Specifically, they need to be kept fully accountable for their initial input and project decisions that they make *before* the project commences. This is because these are the critical investment and pre-implementation decisions that will drive subsequent business processes for these IT projects.
As HP CEO, Mark Hurd, went on to say about the job of the CEO: “At the end of the day, [the CEO has] gotta get this part [business processes] of the business right to be able to align IT throughout the company. It’s no different than aligning your sales organization, aligning your R&D, aligning any other piece of it.”
Rather than letting CEO’s and Chief executives lay the early foundations for IT project failures (through poorly made, unfounded and unaccountable decisions), organizations needs to manage and delegate upwards. This will prevent them sitting back while their minions, who actually execute the project, take the fall for what they could have prevented at the projects outset. By making better decisions and hence ensuring robust project processes, accountability of all executive strategic project decisions will be assured.
Even the best Project Managers and project management tools, cannot ensure the success of a project if the initial strategic investment and project decisions made by C-level and senior executives are poor, devoid of input, lack hard facts and where the executives making them are not held accountable.
A point that James Taylor makes in his article, “Make Better Decisions”, is that organizations, and especially senior executives, should conduct some form of decision making discovery. This is a critical issue that I support and one that I believe should predominantly also include C-level executives.
Critical project discipline decisions, as outlined below, all result in the development of important pre-project planning and business processes. If these decisions are delegated, glossed over or taken without sufficient collaboration and input from the *appropriate* parties, then the supporting business processes will thereby also lack substance.
* Communications
* Requirements gathering
* Stakeholder support and involvement
* Management support
* User support and involvement
* Strategy alignment
* Success and Progress Metrics
* IT Risk and Governance
* Solution and Vendor Selection
* Change Management
* Training and development
Each of these strategic project disciplines and business process decisions should be orchestrated at the top of the organization by the CEO and C-level executives. In order that these disciplines don’t become “Reasons for Failure”, critical decisions about “Who” and “How” to execute and manage each discipline must be made at the top of the organization.

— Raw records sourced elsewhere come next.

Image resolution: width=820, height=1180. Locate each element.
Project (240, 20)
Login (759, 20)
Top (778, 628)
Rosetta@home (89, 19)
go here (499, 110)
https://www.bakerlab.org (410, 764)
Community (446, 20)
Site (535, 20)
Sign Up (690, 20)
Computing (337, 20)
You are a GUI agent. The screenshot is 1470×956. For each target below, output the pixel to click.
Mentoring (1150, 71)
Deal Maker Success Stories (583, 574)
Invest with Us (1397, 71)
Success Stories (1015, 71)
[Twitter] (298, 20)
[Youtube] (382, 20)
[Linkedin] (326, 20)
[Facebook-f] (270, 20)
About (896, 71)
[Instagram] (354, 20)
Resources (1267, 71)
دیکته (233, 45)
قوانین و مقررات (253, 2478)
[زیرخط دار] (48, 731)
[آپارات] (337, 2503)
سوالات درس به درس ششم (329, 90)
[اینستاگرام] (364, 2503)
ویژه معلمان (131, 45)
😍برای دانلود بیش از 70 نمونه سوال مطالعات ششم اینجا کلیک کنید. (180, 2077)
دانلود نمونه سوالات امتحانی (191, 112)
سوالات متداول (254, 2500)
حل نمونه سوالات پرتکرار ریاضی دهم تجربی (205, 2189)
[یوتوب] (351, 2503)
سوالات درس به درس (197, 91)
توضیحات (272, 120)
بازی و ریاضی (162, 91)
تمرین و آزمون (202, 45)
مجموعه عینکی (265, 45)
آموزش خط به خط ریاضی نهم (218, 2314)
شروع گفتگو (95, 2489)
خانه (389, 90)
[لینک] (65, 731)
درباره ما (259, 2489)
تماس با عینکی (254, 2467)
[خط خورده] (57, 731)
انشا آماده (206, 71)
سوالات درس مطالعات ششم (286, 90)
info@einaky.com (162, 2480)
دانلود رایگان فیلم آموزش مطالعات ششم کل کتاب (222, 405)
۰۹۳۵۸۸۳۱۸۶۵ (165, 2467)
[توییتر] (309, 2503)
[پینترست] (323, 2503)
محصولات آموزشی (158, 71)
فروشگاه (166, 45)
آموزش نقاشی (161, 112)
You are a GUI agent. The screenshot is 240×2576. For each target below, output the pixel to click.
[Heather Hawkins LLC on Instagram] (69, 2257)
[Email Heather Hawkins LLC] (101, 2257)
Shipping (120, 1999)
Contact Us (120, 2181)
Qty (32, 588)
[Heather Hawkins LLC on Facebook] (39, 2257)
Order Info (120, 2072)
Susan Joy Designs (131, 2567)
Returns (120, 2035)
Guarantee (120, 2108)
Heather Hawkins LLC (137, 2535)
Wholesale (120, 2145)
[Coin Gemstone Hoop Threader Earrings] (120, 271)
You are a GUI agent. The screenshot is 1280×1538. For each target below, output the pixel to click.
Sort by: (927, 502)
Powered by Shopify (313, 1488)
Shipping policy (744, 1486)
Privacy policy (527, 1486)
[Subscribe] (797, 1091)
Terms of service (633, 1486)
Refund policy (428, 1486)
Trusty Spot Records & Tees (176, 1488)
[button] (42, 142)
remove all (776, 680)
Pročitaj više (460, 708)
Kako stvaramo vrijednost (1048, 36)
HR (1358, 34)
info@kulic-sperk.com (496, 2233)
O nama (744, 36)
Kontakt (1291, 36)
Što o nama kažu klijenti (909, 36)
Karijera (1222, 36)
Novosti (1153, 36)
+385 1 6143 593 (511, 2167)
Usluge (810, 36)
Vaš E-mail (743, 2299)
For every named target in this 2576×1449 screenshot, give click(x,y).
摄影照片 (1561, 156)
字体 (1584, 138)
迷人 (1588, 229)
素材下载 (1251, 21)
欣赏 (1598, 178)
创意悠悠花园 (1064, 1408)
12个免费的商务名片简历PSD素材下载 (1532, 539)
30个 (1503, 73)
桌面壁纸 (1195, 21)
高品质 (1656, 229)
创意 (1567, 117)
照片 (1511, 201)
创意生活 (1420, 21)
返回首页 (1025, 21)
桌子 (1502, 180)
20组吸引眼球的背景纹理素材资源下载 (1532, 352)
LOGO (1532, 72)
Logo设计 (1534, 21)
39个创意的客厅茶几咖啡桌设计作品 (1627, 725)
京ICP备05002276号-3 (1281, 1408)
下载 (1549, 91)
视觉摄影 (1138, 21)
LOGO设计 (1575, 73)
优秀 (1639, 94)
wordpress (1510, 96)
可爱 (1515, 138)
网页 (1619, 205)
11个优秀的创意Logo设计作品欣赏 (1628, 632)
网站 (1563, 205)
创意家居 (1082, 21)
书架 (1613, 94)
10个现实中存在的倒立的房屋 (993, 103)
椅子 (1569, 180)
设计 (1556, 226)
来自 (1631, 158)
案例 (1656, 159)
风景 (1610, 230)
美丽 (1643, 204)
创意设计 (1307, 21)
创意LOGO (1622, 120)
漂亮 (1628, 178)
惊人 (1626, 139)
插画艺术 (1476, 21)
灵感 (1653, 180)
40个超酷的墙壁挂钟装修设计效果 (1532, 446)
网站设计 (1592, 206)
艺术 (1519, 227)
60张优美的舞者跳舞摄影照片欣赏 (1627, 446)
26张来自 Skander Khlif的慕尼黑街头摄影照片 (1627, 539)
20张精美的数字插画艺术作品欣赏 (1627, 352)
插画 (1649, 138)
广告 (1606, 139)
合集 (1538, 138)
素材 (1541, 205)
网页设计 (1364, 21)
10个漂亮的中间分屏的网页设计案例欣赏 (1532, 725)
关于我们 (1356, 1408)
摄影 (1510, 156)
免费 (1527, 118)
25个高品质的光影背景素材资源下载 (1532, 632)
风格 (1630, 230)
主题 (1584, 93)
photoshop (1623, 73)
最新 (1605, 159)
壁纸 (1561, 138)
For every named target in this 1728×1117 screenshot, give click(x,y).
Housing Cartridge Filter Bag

Because many of these disciplines and business processes are already incumbent within organizations, a general blaze attitude to addressing them can become prevalent. For this reason, C-level executives unfortunately often abdicate any responsibility for making these discipline decisions, thereby removing most of their accountability.
This may all seem a bit harsh, however I have rarely (if ever) seen any CEO or C-level executive become a scapegoat for a failed IT Project – (other than the unfortunate CIO).